[Excerpted records — start]
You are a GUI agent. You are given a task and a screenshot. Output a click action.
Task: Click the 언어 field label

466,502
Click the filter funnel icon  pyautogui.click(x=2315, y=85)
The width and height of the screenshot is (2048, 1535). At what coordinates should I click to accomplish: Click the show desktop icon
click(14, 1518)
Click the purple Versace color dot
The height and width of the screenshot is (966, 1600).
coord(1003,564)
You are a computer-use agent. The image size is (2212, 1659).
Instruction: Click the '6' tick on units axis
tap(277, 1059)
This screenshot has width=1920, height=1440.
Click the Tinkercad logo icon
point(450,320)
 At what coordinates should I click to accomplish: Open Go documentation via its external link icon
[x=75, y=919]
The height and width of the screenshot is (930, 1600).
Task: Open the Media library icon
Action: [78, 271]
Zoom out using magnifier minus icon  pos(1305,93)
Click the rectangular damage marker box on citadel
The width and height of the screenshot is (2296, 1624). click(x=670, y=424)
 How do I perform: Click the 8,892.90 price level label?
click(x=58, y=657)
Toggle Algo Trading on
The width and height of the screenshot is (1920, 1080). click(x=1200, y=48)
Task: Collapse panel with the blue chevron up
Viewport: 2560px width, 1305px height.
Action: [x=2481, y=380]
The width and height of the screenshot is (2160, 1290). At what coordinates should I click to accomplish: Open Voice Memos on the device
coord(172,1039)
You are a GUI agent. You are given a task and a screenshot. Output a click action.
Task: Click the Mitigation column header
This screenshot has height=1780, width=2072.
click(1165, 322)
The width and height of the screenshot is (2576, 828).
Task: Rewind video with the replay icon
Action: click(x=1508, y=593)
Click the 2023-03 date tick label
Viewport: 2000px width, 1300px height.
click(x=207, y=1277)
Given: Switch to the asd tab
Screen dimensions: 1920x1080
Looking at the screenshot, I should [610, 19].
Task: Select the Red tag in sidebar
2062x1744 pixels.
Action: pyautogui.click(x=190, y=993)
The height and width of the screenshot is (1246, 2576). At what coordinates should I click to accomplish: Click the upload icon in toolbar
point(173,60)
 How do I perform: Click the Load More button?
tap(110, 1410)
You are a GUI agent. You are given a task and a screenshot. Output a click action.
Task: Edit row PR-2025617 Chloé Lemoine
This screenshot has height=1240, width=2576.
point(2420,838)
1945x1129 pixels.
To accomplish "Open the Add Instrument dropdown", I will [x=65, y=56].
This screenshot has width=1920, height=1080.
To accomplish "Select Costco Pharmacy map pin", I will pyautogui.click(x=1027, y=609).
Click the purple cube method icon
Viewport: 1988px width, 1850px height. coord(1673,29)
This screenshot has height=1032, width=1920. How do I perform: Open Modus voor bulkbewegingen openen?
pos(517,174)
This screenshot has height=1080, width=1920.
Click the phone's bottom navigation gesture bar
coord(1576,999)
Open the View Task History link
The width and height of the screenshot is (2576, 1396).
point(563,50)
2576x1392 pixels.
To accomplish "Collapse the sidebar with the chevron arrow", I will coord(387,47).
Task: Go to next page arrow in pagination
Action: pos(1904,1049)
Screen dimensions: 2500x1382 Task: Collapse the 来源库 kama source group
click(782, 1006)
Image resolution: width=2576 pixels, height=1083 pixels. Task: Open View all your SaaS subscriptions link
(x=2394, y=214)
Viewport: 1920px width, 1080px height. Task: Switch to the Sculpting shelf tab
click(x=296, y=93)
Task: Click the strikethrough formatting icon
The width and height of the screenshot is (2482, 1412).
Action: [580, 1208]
[Excerpted records — finish]
▶ **Your task**
Whenever a line in the records above contains the string "Select", copy that line.

▶ **Output of the exercise**
Task: Select the Red tag in sidebar
To accomplish "Select Costco Pharmacy map pin", I will pyautogui.click(x=1027, y=609).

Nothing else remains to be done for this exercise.